The doctor began prescribing the opioid painkiller OxyContin – in extraordinary quantities. In a single week in September, she issued orders for 1,500 pills, more than entire pharmacies sold in a month. In October, it was 11,000 pills. By December, she had prescribed more than 73,000, with a street value of nearly $6 million
You might thing that someone would notice that a single doctor was writing prescriptions for millions of dollars of Oxy per month. And Big Pharma did notice, and was pleased!
A sales manager went to check out the clinic and the company launched an investigation, concluding that Lake Medical was working with a corrupt pharmacy in Huntington Park to obtain large quantities of OxyContin.

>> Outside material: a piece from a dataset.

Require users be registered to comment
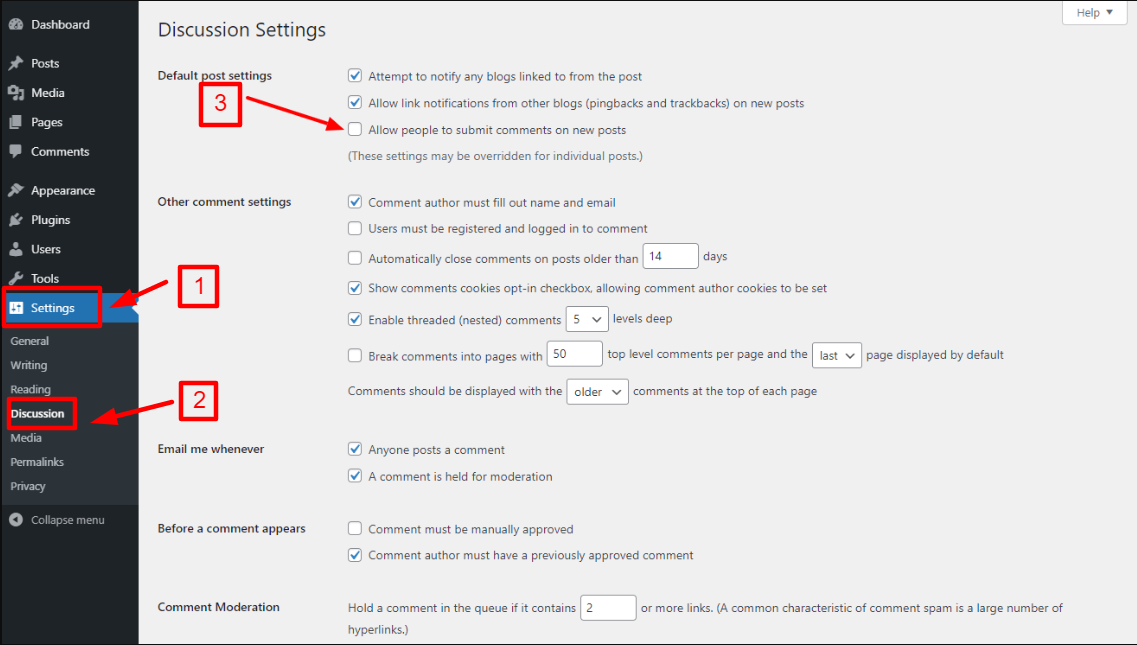Viewport: 1137px width, 645px height. click(x=355, y=228)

“Shouldn’t the DEA be contacted about this?” the sales manager, Michele Ringler, told company officials in a 2009 email. Later that evening, she added, “I feel very certain this is an organized drug ring…”
Hahaha, contacting the DEA about this physician? Really? Normally they have to hire a bunch of sexy sales reps to get a doctor to write $20,000 of Oxy scripts a month. But this vibrant doctora did so all on her own!
Purdue did not shut off the supply of highly addictive OxyContin and did not tell authorities what it knew about Lake Medical until several years later when the clinic was out of business and its leaders indicted.
By that time, 1.1 million pills had spilled into the hands of Armenian mobsters, the Crips gang and other criminals.
Don’t worry, no rich Pharma execs will even face a wrist-slapping:
The federal government has not accused Purdue of any wrongdoing in the case of Lake Medical or other suspected drug operations.